ANNVILLE, PA (01/19/2018) Martin Luther King Jr. once said that 11 a.m. on a Sunday is "the most segregated hour in this nation" and research shows this still holds true. Historically, religion has played a role in advancing or rejecting racist regimes. On Tuesday, Jan. 30, at 11 a.m., representatives of local congregations will answer questions regarding the association between Race and Religion, the topic of the fourth Interfaith Dialogue this academic year.
Questions for the panelists will be selected from among the following: Does King's statement match your experience? What might be the reason for the phenomenon that King describes? What role does religion play in addressing racism? What do we make of the fact that the Bible was used to justify slavery and call for its end?
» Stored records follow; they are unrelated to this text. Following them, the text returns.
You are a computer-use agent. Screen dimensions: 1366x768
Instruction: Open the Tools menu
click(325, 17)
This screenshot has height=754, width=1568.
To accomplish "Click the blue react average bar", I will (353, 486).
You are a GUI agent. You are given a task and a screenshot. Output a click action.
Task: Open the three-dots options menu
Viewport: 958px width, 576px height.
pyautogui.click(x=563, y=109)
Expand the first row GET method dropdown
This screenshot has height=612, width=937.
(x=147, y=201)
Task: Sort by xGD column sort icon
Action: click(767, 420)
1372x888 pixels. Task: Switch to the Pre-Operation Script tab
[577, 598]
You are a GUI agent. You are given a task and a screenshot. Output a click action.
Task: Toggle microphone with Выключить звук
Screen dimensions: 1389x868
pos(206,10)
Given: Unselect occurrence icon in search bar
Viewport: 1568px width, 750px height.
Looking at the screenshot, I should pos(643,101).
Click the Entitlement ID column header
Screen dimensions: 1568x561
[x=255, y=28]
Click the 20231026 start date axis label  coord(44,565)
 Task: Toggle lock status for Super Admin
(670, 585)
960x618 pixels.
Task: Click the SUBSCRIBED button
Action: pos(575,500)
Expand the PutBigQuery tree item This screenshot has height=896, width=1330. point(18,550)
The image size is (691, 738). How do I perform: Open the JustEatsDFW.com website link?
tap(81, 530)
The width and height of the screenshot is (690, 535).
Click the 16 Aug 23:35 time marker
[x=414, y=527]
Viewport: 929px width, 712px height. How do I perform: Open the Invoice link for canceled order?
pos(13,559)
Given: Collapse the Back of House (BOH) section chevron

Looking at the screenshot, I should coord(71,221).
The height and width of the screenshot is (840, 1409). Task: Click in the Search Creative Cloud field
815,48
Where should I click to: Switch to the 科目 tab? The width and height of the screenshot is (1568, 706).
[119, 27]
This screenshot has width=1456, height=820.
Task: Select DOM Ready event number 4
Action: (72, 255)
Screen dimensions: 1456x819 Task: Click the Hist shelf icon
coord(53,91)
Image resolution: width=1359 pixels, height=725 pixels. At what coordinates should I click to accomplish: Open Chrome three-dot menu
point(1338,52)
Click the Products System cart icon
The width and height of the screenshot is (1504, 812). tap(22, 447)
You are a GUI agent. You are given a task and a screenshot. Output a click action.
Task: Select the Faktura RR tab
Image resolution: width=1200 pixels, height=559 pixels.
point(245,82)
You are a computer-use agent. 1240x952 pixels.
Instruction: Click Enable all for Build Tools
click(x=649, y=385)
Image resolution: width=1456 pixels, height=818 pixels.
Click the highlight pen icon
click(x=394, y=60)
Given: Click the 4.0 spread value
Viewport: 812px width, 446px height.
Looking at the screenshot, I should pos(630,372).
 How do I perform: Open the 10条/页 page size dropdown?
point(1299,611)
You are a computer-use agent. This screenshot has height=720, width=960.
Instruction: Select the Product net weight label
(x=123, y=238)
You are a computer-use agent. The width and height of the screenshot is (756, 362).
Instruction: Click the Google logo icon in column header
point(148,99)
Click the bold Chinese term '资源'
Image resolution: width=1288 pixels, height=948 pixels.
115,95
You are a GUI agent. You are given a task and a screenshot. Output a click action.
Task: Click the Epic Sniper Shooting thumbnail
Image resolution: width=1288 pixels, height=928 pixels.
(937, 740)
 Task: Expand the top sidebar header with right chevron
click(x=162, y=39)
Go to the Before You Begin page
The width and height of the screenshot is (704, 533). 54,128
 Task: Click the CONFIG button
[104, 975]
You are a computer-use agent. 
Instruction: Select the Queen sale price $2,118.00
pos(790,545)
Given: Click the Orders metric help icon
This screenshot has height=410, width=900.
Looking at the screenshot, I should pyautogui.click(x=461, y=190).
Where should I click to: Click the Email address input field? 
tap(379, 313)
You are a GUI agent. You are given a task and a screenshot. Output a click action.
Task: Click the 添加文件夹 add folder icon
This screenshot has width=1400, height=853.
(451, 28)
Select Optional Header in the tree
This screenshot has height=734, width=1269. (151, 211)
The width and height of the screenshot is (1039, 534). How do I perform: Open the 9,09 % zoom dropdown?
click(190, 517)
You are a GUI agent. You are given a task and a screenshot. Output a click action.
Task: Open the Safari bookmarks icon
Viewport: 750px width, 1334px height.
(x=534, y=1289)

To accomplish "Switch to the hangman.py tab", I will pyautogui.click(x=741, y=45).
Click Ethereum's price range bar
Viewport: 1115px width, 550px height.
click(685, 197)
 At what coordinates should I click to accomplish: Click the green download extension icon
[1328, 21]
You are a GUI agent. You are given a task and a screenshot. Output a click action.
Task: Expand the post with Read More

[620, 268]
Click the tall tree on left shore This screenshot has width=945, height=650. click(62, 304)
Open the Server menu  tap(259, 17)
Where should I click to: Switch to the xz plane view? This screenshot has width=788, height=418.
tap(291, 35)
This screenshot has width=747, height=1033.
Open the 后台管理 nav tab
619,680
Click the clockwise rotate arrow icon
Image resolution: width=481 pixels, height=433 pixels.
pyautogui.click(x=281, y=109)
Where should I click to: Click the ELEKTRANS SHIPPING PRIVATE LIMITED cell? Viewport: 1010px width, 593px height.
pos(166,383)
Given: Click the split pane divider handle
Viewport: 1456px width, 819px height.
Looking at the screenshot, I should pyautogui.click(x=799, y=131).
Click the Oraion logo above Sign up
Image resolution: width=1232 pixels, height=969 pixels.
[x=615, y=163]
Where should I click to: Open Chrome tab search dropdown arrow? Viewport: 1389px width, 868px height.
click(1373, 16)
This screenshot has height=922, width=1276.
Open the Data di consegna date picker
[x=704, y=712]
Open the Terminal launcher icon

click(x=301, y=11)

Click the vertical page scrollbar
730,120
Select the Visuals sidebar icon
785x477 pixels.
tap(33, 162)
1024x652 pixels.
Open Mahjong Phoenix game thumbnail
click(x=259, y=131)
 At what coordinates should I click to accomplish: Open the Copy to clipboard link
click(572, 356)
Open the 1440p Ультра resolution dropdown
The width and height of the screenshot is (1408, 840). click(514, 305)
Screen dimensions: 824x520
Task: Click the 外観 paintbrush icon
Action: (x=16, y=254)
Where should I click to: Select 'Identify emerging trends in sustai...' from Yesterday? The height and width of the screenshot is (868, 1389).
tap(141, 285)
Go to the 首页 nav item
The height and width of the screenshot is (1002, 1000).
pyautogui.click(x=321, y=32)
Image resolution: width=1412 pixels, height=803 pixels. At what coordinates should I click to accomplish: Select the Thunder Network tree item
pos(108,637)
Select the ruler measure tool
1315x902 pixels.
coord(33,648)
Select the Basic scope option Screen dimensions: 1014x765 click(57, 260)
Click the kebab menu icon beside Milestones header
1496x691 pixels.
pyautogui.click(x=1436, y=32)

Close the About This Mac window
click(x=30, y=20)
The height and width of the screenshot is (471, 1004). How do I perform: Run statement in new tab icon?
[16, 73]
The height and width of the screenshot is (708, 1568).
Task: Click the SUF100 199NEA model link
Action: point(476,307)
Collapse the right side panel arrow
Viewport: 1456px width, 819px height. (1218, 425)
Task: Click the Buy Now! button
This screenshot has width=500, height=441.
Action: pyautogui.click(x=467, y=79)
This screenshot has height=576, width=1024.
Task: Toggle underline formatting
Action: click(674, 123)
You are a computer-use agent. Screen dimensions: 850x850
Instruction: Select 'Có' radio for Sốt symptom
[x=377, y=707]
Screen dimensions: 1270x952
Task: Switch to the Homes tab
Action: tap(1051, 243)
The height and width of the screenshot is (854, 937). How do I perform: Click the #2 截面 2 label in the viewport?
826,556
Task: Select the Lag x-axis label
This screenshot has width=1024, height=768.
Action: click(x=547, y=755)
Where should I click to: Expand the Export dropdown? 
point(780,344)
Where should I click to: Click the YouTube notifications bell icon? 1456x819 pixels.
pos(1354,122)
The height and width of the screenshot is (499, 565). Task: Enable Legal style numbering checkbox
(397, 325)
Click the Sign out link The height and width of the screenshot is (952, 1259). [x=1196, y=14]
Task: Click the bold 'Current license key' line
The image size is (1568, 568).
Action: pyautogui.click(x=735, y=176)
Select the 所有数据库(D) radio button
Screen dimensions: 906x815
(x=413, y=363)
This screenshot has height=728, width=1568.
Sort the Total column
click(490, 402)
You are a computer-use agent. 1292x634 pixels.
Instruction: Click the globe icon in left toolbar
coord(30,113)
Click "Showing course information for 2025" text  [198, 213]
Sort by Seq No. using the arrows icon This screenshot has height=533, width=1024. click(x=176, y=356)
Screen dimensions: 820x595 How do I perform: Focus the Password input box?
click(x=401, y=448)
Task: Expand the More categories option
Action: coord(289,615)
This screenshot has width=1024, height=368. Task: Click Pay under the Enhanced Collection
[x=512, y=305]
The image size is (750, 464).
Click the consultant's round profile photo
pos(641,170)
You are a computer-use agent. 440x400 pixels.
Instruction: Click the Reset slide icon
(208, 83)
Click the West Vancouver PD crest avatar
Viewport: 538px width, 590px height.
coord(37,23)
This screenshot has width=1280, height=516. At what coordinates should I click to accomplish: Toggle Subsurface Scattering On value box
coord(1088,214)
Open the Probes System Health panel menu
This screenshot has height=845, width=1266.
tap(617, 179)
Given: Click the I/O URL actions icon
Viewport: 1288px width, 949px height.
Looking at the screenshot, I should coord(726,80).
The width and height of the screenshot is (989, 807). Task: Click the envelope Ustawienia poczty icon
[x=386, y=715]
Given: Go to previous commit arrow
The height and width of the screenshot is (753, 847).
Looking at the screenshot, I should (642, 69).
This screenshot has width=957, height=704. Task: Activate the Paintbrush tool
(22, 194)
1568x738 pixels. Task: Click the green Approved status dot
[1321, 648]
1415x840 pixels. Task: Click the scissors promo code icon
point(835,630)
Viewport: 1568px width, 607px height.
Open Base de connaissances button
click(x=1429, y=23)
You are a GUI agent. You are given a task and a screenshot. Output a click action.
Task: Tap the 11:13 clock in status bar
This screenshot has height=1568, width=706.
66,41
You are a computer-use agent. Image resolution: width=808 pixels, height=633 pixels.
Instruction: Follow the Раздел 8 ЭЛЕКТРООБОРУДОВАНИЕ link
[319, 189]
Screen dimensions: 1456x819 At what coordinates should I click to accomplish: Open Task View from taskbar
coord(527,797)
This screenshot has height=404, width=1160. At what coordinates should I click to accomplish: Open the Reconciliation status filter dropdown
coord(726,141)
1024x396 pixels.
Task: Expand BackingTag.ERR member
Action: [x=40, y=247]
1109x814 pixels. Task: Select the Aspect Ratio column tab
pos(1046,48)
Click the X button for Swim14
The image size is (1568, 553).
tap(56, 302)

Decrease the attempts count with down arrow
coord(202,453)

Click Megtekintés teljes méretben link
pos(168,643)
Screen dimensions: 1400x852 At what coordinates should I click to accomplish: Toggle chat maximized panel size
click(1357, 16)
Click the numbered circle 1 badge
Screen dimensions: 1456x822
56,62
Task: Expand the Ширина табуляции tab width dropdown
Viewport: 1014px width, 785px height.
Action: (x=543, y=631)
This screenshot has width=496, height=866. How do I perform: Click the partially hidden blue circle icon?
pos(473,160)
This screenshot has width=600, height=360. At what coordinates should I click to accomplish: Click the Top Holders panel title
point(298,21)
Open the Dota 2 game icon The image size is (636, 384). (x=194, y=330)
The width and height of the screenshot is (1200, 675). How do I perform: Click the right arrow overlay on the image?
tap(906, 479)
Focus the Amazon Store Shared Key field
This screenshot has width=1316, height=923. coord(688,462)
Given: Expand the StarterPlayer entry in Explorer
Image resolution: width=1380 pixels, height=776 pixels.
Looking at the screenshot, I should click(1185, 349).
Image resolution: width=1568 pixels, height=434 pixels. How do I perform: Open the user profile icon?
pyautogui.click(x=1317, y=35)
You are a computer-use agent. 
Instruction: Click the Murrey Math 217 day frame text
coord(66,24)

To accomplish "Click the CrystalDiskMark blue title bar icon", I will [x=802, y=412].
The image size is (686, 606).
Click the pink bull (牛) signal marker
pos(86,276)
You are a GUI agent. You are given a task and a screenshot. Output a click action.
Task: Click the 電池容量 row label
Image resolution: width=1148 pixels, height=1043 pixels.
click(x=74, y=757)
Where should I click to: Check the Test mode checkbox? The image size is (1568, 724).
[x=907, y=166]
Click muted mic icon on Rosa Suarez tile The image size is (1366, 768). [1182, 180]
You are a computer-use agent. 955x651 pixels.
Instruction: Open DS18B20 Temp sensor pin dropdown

Why is Jesus most often portrayed as a white man? What role does your religious/worldview identity play in your understanding of race relations in modern America? What do we make of the fact that Bonhoffer and Hitler were Christian? Why is Christianity not to blame for the KKK, but Islam is for al Qaida? What role do American ideas of race play in our understanding of Islam in the current moment?
Unfortunately, it will be impossible for the panelists to address all these questions within the time allotted for the dialogue. However, isn't it important for all of us to answer them for ourselves? Shouldn't we all try to find answers or credible explanations, either by reflecting on our own beliefs, by looking back at what history can show us, or look more attentively at our society?